My experience is just not the same as yours. I have had no trouble locating dumps at need, and often free. I think one big difference between our outlooks is that I seldom spend more than 5 days at one spot. Being generally on the move generates possibilities. I own a 12V macerator pump for those times when only an uphill outhouse is available, but actually I've never been hard up enough to use it that way. In fact the only time I've used it is in my driveway, out of sheer laziness, to avoid hooking up for a drive to the dump. And to prove it works.

Your new plan seems much the same as my very first one: traveling the country living out of a pickup camper shell. Now there's a camp-anywhere rig. I didn't even have a porta potty, but as I was always on the move I had no trouble finding rest rooms, and five gallons of fresh water is a LOT if all you are going to do is drink it.

I had a great time. But I was in my 20s. Breathing was a great time, back then.

You mentioned Occam's Razor, earlier. My main reaction to your project, which is to admire your gumption but not the likely outcome, is in line with what a bright man once said about perfecting a theory, and maybe life in general: it should be as simple as possible, but no simpler.

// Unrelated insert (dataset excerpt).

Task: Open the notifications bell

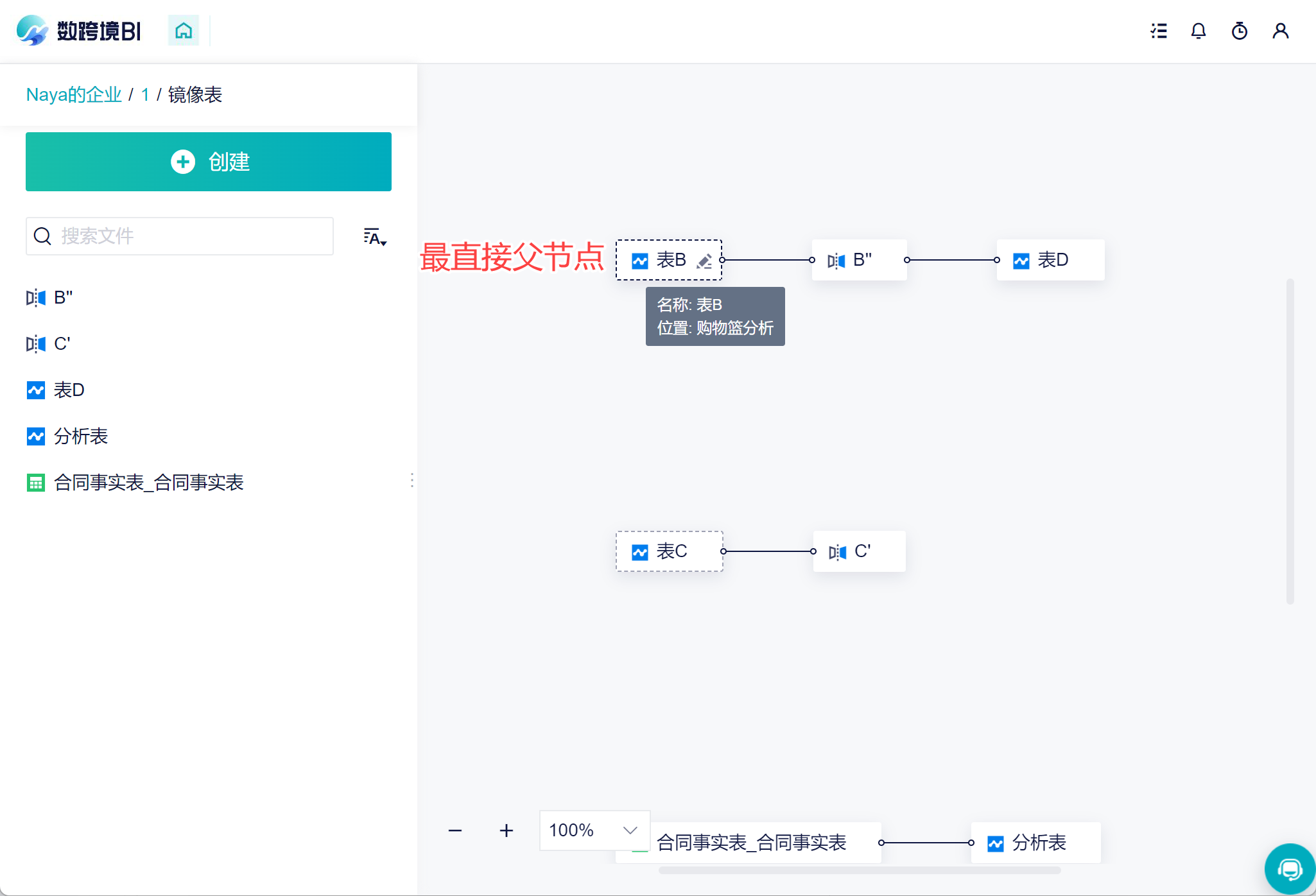Action: [x=1199, y=31]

Enough negativity. This is your project, and I'm going to shut up about it. I am not you. I expect to enjoy as much of this ride as you are willing to share. It should be entertaining.
edlfrey said…
That is what I was calling a cassette toilet in my comment to your prior posting. The small holding tank can be removed and as you say dumped in many convenient places not requiring a hose hookup. The outside access door is just an added cost of installation and I think the toilets are conventional in appearance inside. I know bling is not your thing so a simpler porta-potty is much better than the side drain that you mentioned a few posting ago.
John V said…
Unfortunately correct. I've found a few that are 16" OC in the floor, but I'm going to pay close to $6,000 for a 7' x 14' with that feature. Being the frugal guy you are, I doubt you paid that much for yours!
John V said…
I agree with Bob. So far this year, we've spent a grand total of $20 to dump our dirty tanks and refill our water tank. That's travelling all through AZ and now on up to OR. We've found free dumps all along the way, and once you get to WA, ID, MT there's a free dump and water in almost every town.